● Work to be completed: The entries shown below should be output exactly as they appear.

= = = =

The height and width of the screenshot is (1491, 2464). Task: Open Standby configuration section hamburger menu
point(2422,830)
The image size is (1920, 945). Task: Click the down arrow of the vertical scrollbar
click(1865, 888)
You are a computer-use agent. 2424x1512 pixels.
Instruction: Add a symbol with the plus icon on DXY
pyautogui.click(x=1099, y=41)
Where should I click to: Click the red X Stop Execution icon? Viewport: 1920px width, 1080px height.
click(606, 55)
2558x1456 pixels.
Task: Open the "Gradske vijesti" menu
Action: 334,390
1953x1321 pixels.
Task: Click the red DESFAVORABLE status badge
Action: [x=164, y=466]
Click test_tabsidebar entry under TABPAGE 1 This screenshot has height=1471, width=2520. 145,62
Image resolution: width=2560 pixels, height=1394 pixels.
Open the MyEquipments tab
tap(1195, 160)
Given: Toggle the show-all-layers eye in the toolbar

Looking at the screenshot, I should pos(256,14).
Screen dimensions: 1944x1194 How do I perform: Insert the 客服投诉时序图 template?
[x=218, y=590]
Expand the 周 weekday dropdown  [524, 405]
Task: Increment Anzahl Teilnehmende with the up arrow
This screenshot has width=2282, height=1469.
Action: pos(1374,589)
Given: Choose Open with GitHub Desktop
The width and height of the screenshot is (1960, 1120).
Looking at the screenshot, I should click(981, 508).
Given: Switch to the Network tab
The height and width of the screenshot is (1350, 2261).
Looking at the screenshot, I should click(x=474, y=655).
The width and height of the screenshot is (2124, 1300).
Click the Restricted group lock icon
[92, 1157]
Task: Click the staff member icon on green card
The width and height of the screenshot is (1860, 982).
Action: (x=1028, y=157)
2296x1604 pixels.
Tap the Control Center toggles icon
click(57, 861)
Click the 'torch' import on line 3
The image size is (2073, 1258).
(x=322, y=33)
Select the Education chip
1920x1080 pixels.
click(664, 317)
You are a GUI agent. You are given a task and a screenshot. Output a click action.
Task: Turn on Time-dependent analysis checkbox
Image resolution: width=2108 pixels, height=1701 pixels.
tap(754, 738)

= = = =

● Expected output:
The height and width of the screenshot is (1491, 2464). Task: Open Standby configuration section hamburger menu
point(2422,830)
The image size is (1920, 945). Task: Click the down arrow of the vertical scrollbar
click(1865, 888)
You are a computer-use agent. 2424x1512 pixels.
Instruction: Add a symbol with the plus icon on DXY
pyautogui.click(x=1099, y=41)
Where should I click to: Click the red X Stop Execution icon? Viewport: 1920px width, 1080px height.
click(606, 55)
2558x1456 pixels.
Task: Open the "Gradske vijesti" menu
Action: 334,390
1953x1321 pixels.
Task: Click the red DESFAVORABLE status badge
Action: [x=164, y=466]
Click test_tabsidebar entry under TABPAGE 1 This screenshot has height=1471, width=2520. 145,62
Image resolution: width=2560 pixels, height=1394 pixels.
Open the MyEquipments tab
tap(1195, 160)
Given: Toggle the show-all-layers eye in the toolbar

Looking at the screenshot, I should pos(256,14).
Screen dimensions: 1944x1194 How do I perform: Insert the 客服投诉时序图 template?
[x=218, y=590]
Expand the 周 weekday dropdown  [524, 405]
Task: Increment Anzahl Teilnehmende with the up arrow
This screenshot has width=2282, height=1469.
Action: pos(1374,589)
Given: Choose Open with GitHub Desktop
The width and height of the screenshot is (1960, 1120).
Looking at the screenshot, I should click(981, 508).
Given: Switch to the Network tab
The height and width of the screenshot is (1350, 2261).
Looking at the screenshot, I should click(x=474, y=655).
The width and height of the screenshot is (2124, 1300).
Click the Restricted group lock icon
[92, 1157]
Task: Click the staff member icon on green card
The width and height of the screenshot is (1860, 982).
Action: (x=1028, y=157)
2296x1604 pixels.
Tap the Control Center toggles icon
click(57, 861)
Click the 'torch' import on line 3
The image size is (2073, 1258).
(x=322, y=33)
Select the Education chip
1920x1080 pixels.
click(664, 317)
You are a GUI agent. You are given a task and a screenshot. Output a click action.
Task: Turn on Time-dependent analysis checkbox
Image resolution: width=2108 pixels, height=1701 pixels.
tap(754, 738)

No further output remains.